When organizations look to UST to find out if they should opt out of the state unemployment system, UST evaluates the organization’s size as well as its unemployment-claim history. Nonprofits that have recurring seasonal unemployment aren’t typically a good fit, since they tend to have higher overall unemployment claims. But those that do not can really benefit from getting out of the state system, since that system is built to cover all employee claims, which drives up costs for everyone—even those employers who haven’t experienced any unemployment claims. Says Groh, “Last year UST members that opted out of the state unemployment tax system immediately saved an average $99.74 per employee, and they can expect to continue to save long-term.”
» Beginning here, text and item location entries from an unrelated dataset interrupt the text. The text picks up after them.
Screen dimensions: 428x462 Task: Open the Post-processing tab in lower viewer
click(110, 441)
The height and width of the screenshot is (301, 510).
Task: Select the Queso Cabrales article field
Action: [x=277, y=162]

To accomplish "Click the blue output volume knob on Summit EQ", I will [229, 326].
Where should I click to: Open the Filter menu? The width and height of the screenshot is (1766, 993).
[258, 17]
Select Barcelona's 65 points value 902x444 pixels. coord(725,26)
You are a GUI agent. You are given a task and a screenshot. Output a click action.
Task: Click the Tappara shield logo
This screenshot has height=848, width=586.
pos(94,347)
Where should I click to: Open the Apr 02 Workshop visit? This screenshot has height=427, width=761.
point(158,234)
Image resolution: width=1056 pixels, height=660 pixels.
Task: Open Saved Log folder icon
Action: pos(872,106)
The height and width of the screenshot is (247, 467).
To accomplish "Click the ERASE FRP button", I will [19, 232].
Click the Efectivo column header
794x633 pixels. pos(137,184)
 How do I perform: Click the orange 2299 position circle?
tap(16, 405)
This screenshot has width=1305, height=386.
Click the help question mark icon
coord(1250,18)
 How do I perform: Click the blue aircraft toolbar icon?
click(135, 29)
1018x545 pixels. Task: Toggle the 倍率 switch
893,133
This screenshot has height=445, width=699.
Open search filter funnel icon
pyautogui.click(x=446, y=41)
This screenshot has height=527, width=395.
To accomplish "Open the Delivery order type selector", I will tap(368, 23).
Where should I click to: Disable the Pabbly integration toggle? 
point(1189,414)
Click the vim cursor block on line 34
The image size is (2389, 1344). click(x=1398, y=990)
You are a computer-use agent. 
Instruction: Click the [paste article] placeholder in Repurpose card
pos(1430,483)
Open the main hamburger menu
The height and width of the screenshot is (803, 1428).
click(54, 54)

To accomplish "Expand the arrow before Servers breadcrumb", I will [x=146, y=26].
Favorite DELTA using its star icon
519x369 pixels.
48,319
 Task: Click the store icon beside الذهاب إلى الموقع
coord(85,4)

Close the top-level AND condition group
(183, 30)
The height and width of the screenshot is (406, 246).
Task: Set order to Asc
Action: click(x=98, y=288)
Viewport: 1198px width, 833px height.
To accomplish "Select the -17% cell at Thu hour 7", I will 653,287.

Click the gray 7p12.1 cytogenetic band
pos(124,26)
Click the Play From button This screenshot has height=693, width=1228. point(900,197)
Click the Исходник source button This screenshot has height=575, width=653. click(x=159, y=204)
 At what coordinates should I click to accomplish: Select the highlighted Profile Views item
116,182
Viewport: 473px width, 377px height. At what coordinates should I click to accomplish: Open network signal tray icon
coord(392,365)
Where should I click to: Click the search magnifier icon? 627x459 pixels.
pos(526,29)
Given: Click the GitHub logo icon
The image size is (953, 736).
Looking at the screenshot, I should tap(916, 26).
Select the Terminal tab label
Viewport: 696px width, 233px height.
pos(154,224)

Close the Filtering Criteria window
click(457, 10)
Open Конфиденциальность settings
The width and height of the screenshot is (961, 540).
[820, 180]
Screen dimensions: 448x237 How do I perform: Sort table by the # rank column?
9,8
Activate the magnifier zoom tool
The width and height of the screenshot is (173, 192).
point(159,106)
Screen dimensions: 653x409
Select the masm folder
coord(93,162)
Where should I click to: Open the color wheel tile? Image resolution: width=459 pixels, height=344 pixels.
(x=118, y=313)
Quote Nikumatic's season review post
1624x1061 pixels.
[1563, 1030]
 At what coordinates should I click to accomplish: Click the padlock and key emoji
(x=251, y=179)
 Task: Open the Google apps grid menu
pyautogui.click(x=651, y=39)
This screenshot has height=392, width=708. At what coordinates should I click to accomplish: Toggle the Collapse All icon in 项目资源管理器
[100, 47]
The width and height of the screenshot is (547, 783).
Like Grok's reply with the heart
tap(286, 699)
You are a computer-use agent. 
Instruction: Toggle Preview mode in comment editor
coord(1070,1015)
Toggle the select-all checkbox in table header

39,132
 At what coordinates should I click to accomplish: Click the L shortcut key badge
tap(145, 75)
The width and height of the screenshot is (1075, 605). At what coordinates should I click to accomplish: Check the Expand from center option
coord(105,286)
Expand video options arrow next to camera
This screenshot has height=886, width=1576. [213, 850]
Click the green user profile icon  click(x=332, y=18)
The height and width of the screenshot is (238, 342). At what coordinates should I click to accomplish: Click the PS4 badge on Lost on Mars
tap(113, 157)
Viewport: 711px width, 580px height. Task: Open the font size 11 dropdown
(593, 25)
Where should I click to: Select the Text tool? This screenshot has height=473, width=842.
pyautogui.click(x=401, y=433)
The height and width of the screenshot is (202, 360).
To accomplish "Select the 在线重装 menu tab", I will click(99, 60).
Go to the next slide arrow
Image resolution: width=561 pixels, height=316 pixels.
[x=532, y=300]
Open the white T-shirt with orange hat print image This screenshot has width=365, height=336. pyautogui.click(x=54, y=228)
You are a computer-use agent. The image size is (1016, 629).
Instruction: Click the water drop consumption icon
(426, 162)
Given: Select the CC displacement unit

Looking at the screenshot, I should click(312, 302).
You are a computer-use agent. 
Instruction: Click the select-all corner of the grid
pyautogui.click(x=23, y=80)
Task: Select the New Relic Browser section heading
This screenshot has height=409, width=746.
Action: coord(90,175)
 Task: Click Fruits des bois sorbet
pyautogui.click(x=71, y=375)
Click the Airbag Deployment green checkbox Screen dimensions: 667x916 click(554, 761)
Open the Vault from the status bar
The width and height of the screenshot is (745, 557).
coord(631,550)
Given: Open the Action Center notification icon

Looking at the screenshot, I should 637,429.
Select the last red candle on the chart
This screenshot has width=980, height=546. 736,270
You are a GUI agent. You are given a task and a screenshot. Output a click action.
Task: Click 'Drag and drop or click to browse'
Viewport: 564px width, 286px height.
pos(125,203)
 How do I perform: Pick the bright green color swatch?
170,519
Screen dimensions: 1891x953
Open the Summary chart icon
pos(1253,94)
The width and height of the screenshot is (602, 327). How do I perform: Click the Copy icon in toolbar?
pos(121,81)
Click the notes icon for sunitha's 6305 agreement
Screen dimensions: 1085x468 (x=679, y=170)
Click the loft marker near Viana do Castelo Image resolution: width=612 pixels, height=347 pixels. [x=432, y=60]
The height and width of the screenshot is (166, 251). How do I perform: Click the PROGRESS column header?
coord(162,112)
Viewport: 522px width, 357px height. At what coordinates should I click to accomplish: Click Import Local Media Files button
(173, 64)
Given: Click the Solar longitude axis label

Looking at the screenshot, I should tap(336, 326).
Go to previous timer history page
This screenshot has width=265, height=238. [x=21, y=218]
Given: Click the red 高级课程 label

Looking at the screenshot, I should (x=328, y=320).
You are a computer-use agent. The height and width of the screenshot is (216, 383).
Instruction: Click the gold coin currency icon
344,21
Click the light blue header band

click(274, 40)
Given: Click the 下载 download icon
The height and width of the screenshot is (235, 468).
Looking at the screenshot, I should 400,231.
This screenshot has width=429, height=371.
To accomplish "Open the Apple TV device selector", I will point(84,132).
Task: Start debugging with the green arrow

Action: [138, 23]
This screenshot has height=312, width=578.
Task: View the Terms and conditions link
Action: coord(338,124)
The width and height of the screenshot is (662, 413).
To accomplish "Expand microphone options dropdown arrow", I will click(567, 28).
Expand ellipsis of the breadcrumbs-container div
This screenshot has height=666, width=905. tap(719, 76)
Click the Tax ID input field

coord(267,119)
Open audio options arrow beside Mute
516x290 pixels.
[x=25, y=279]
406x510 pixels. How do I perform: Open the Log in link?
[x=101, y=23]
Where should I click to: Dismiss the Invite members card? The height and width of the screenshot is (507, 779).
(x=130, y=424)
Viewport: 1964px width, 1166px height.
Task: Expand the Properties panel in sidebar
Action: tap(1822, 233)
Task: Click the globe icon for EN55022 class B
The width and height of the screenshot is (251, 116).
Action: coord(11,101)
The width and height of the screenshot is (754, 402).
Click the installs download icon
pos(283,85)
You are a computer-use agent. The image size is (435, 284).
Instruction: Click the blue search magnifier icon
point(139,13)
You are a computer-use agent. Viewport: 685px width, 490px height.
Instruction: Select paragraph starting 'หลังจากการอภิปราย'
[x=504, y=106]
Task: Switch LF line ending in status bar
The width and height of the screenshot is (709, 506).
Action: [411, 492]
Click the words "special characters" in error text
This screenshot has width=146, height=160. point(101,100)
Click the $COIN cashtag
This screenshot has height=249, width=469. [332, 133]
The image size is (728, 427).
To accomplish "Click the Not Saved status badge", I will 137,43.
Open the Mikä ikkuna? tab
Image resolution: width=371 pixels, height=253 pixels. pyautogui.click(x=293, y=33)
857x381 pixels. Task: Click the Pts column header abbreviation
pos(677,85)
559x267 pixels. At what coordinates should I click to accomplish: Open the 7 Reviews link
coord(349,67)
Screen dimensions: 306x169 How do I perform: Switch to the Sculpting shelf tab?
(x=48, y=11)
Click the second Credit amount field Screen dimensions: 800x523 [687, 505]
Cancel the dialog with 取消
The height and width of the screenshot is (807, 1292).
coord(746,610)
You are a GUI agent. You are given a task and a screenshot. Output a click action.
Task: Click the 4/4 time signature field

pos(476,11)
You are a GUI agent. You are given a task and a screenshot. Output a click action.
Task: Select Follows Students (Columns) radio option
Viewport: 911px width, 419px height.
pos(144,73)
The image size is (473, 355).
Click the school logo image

In addition to the nationally available services of UST, groups formed to offer unemployment services for nonprofits include First Nonprofit Companies of Chicago, 501(c) Services of Cupertino, CA, and the 501 Alliance, in Michigan.

Most states only allow nonprofits to exercise this alternative once annually, typically by November 30. You can find out if it is a smart alternative for your agency by visiting www.chooseust.org/savings-evaluation or websites of the other providers.

Philip Bond, CPA isVice President and CFO for Metro United Way, Louisville, KY, and a volunteer trustee for UST.

  • Ron Barrett

    As the author notes, this is only applicable to nonprofits with several employees in a state. Quite the opposite is true for smaller nonprofits or organizations with just a few employees in a state (i.e. paying the state UI is usually less expensive than reimbursing the state). Some cost-benefit analysis and possibly risk analysis is needed before deciding. Also, the 10-employee threshold is not a number that is appropriate for all organizations…it depends on payroll figures and other factors in each state. There’s not much available in terms of resources providing guidance on this, but I look forward to learning more about UST and the other companies listed in the article. Thanks.

  • terry

    As Executive Director for a small nonprofit, 35 FTE, we have saved thousands by opting out and only paying for unemployment as claims are made. Those who work for our agency our happy.
    Happy employees work harder and stay longer. Historically the ones who have left are those working part-time who need to take a full time position. in Michigan the Michigan Nonprofit Association is an excellent resource and has a wealth of helpful information on a number of issues including fiscal efficiency standards.

  • Michael

    Am I missing something in this statement..

    because employers that pay into the state UI system typically pay about $2.00 in taxes for every $1.00 paid out in benefits to laid-off workers.

    If true, state unemployment trust funds would be growing at double digit rates

  • Donna Groh

    Michael, the $2.00 figure is a national average over time. The excess of what one employer pays goes to cover the socialized expenses of employers that go out of business or have high claims related to a seasonal workforce, as examples. Currently that figure is higher in many states due to the recession. Also many states are raising rates and imposing surcharges in order to cover costs related to Federal loans (title XII) that have been necessary to pay benefits over the last few years. In most cases, direct reimbursing employers are exempt from those surcharges. The bottom line is that direct reimbursing employers only pay dollar for dollar for their own claims, rather than the higher tax rate to subsidize others.